Summary of a presentation from NAWL’s 14th Biennial Conference
In the Fall of 2001, the Supreme Court of Canada heard Louise Gosselin’s Charter claim to an adequate level of social assistance (Gosselin v. The Attorney General of Québec, 27418, decision reserved). Gosselin raises important questions regarding whether states have a positive duty to provide social and economic rights and whether these rights are justifiable. In turning down Louise Gosselin’s claim to social assistance, the Quebec Court of Appeal noted, “these are issues upon which elections are won and lost” ([1999] J. Q. no 1365 (Que. C. A.). The Court of Appeal’s decision reflects the long-standing position of most governments in Canada, namely, that social and economic rights are best left to legislatures.
As a member of the Organization of American States (OAS), Canada is bound by the OAS Charter and the Declaration on the Rights and Duties of Man. However, Canada has not ratified other human rights treaties relevant to the Americas. This is unfortunate because the Inter-American system recognizes that governments have a duty to protect and secure social and economic rights for those living within their jurisdiction, and that these rights are enforceable by courts.
One of the most pressing questions for advocates is how the social and economic norms recognized within the American system can be creatively harnessed. In particular, how can they be used to persuade Canadian judges that governments have a positive obligation to provide social and economic rights, and that courts can enforce these rights where governments fail to act? Can advocates appeal to unratified as well as ratified treaties?
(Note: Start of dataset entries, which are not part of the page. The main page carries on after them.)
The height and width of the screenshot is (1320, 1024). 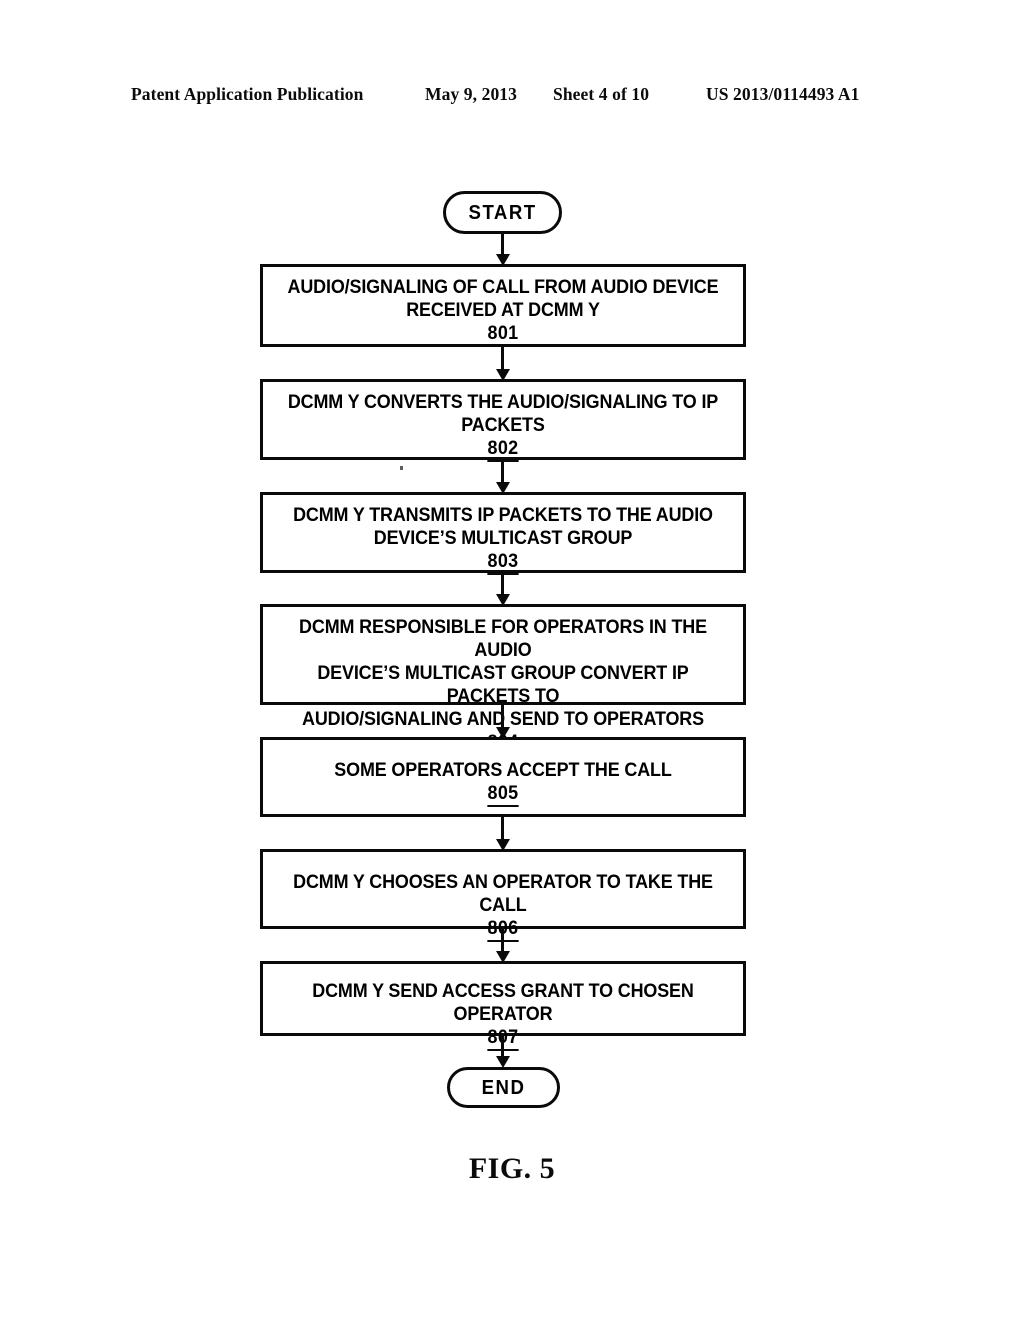 What do you see at coordinates (503, 334) in the screenshot?
I see `step-801-number: 801` at bounding box center [503, 334].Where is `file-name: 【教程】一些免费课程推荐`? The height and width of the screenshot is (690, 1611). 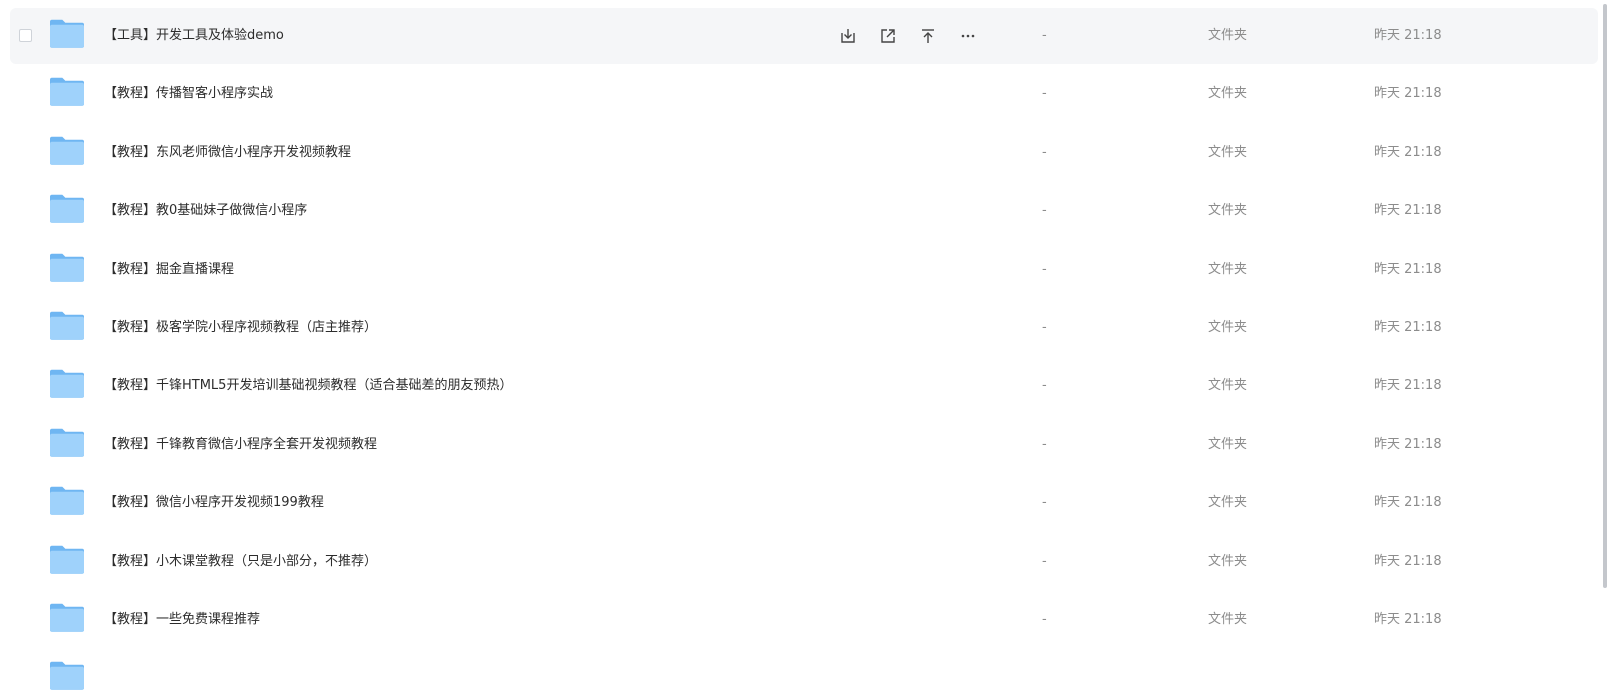 file-name: 【教程】一些免费课程推荐 is located at coordinates (182, 620).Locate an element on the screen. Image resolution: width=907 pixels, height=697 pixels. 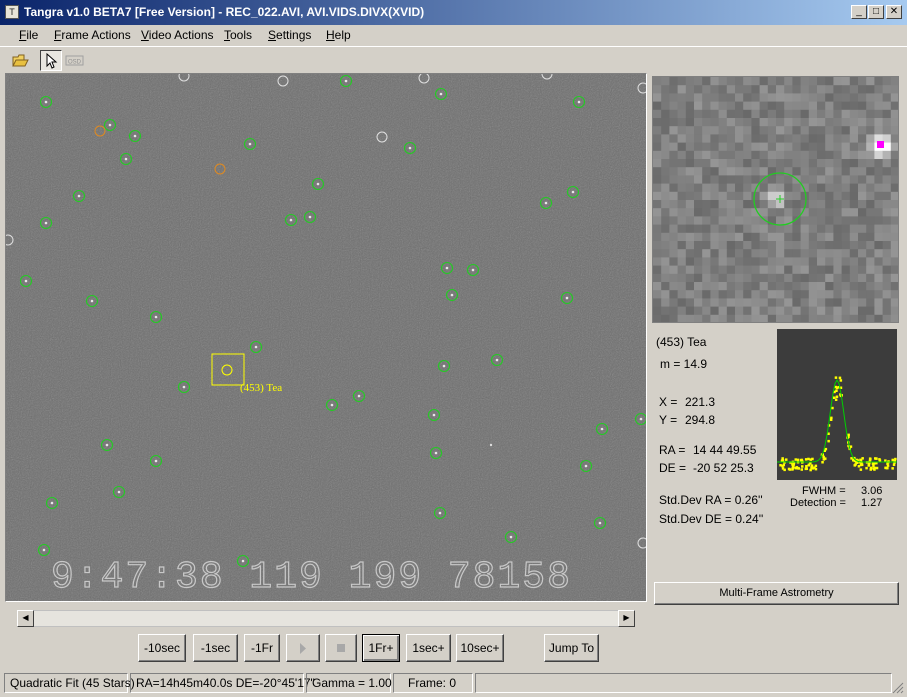
plus-1fr-button: 1Fr+ is located at coordinates (381, 648).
If so, how?
An analysis of the rationales invoked by judges who have used international human rights law in their decisions indicates that international law influences judicial decision-making in five interdependent yet discrete ways. Each of these rationales says something about the ways in which norms from the Inter-American system can be woven into domestic advocacy and how these norms work as instruments of persuasion.
The following five rationales are invoked by judges to justify their reliance on international norms.
* Courts should hold governments accountable under human rights treaties because governments should not be allowed to act hypocritically (“the rule of law imperative”).
* Regional human rights instruments provide a statement of what states must do to recognize and promote the inherent dignity of all human beings (“the natural law impulse”).
* Regional treaties help “show the values” of Canadian society (“the introspection rationale”).
* An examination of law from other jurisdictions, including regional treaties, leads to more informed, sensitive, and hence effective decision-making (“judicial world-travelling”).
* Judges need to build relationships with judges in other jurisdictions and want to avoid embarrassment when their decisions are read in other jurisdictions (“globalized self-awareness”).
At the same time that we turn to the Inter-American system to promote social and economic rights, we must acknowledge that neither domestic nor international human rights law maintains an exclusive hold on progressive human rights norms. The challenges for human rights advocates and scholars in the era of globalization extend beyond understanding the creative advocacy potential available through international human rights norms. We must develop a set of principles that frames the relationship between the national and international in a way that secures the progressive development of social and economic rights. The principle of non-retrogression represents the starting point.
The principle of non-retrogression is a principle of international law that holds that a rights claimant is entitled to the rights regime that affords the highest level of available protection. This principle is included as a specific clause in numerous international conventions including the American Convention on Human Rights. One of the primary objectives of human rights advocacy should be to entrench the principle of non-retrogression as a general principle applicable to all human rights adjudication.
Reem Bahdi is director of the Women’s Human Rights Resources at the University of Toronto and the Equality Advisor of the Canadian Bar Association. She is Vice Chair of CultureLink Settlement Services and a member of the Board of Directors of The Ontario Council of Agencies Serving Immigrants (OCASI) and the Near East Cultural Education Foundation.